Bettina passt herrlich dazu. Die weiß, wo Bartel den Moscht holt, ich sagte es ja schon.
Man schreitet zum anstößigen Begießen des Vertrages mit dem obligatorischen Sekt.
Alle sind zufrieden, außer Einem. Der bin ich.
Ich hatte es mir dramatischer vorgestellt und vor allem weniger erfolgreich für meinen Auftraggeber. Ich bin schon am Überlegen, ob und wie man die Polen zu einem Streik gegen ihn aufstacheln könnte. Doch da wird meine Anwesenheit endlich auch einmal zur Kenntnis genommen. Melzer schaut mich lange an, nachdem sich Bettina endlich etwas angezogen hat und nicht mehr alle Blicke auf sich lenkt.

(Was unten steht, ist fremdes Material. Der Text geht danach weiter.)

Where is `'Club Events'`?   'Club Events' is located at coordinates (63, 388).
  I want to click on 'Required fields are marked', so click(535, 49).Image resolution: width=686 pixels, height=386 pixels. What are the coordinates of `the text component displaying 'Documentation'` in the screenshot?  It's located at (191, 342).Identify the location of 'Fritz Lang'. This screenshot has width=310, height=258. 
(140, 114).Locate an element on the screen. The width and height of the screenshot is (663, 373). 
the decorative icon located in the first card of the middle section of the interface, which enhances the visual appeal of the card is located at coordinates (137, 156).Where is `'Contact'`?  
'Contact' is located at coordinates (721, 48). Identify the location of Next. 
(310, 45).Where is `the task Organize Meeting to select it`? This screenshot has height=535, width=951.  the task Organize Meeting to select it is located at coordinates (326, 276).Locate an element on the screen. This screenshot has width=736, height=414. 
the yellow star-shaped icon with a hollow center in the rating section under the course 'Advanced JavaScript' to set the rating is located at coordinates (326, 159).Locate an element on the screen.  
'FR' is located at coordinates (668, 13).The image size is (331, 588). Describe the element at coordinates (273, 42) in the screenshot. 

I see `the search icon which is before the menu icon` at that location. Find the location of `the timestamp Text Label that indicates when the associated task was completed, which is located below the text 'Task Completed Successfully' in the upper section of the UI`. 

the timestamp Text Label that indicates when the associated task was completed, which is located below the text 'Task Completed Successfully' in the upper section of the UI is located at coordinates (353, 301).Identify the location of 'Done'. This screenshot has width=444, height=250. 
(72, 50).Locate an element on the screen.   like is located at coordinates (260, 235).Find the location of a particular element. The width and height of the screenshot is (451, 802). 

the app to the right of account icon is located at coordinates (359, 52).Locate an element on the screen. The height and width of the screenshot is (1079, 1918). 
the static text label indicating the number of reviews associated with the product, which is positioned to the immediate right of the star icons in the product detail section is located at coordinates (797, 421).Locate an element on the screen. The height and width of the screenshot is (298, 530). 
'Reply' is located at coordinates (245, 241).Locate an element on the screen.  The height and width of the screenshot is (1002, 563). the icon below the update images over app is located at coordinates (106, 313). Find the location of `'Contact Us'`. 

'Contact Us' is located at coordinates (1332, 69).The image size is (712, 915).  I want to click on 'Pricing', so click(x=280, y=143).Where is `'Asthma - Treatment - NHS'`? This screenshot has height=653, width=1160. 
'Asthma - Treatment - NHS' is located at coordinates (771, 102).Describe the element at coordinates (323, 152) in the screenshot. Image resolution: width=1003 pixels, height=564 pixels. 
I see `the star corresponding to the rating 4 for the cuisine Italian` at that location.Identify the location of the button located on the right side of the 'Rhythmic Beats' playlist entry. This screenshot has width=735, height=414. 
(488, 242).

„Wer sind Sie denn, mit wem haben wir denn das Vergnügen?“, fragt Melzer gönnerhaft, „zum Hotelpersonal gehören Sie doch wohl nicht, wenn ich mir Sie mal so näher betrachte…“
„Goldman, Privatdetektiv. Ich habe sie und die werte Frau Partnergemahlin hier aufgespürt, im Auftrag von…“
„Schon gut, schon gut. Scheinen ja ein tüchtiger Mann zu sein, Goldmann. Nehme mal an, dass Sie jetzt auch eine ganze Menge über mich wissen, wie?“
„Oooch. Ich kann schweigen, wenn…“
„Wenn das Geld stimmt? Na ja, wissen sie was? Ich hätte da einen lukrativen Auftrag für Sie. Was halten sie Sie von 50 000€ als Pauschalhonorar? Uns ist da in der Karibik eine wertvolle Lieferung von Flugzeugteilen abhanden gekommen. Auf dem Flug nach Florida könnten Sie dann gleich noch meine liebe Frau als Beschützer eskortieren. Sie will da Verwandte besuchen. Näheres morgen in meinem Büro. Es hat mich gefreut, Goldmann, wir haben hier noch Interna zu besprechen, Sie verstehen wohl?“
Ich verstehe. Mich würde es jetzt nur noch interessieren, ob Bettina mit Carsten nach Polen geht, oder hier bleibt, bei ihm. Aber das ist eigentlich gleichgültig. Sie bescheißt auch ihn, da bin ich mir ganz sicher. Tolles Weib!